LAU builds a bridge to the U.S. for its nursing students
LAU’s school of nursing is the first in the region to sign an agreement with LAMA, which commits to funding training for its students in the U.S.
A panel of representatives from LAU and the Lebanese American Medical Association (LAMA) reunited on August 5 to sign an agreement that constitutes a new milestone on the success path undertaken by the Alice Ramez Chagoury School of Nursing (ARCSON).
“It is a pleasure to be affiliated with a top-notch university like LAU. This is the first school of nursing to be affiliated with us in the region,” said Firas Harb, president of LAMA, following the signing of the agreement. “I am sure we will be able to provide a good bridge for your students.”
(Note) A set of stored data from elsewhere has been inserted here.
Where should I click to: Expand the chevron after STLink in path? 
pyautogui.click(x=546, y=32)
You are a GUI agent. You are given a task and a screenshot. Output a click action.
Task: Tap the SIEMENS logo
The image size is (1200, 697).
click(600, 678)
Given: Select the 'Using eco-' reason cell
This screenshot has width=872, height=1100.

As an accrediting and academic training non-profit organization, LAMA provides Lebanese medical students and graduates with the opportunity to improve their learning experience through clinical rotations at various hospitals throughout the U.S.
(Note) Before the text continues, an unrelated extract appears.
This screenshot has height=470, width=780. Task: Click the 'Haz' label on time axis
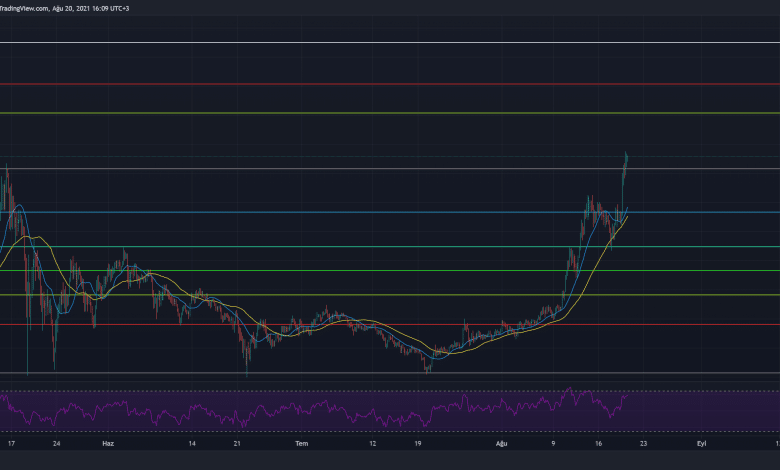coord(108,441)
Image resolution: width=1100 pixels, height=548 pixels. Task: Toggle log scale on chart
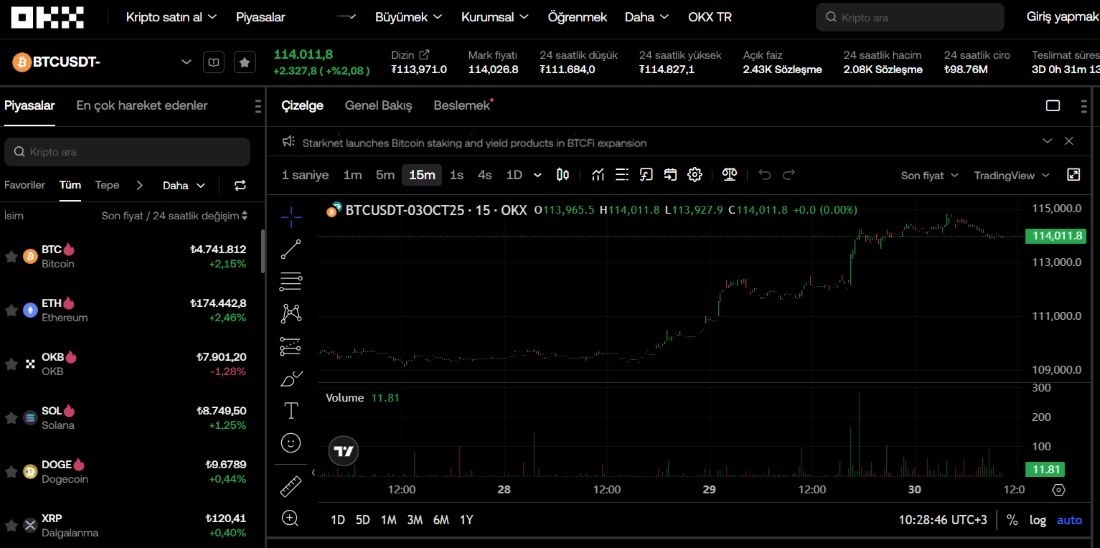pyautogui.click(x=1038, y=520)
In the agreement signed with ARCSON, LAMA commits to granting 15 to 25 scholarships to nursing students and graduates that cover their training costs.
LAU President Joseph G. Jabbra welcomed Harb to LAU, while Nancy Hoffart, funding dean of the school, expressed her delight at the latest achievements of a school established as recently as 2009.
“I am very appreciative of your interest in nursing, which is remarkable given that lots of people still do not understand it in the region,” said Hoffart, addressing Harb. “This is a success not only for LAU but for nursing.”
Similarly, the university’s schools of medicine and pharmacy are bound to strike an agreement with LAMA in the coming months and benefit from the support of an organization affiliated to first-rate teaching hospitals and medical centers.
“We seek to expose Lebanese students to the U.S. health care system in order for them to expand their knowledge and access new job opportunities,” explained Jawad Saade, student affairs coordinator at LAMA. Among the many benefits of the agreement, Saade cited the availability of review courses for the National Council Licensure Examination (NCLEX), a requirement for registered professional nurses in the U.S.
“What students will learn the most is how to communicate with their patients, which is still a major weak point in Lebanon,” said Saade. “We do hope that, after their training, they will come back to Lebanon and contribute to advancing the quality of our health care system,” he concluded.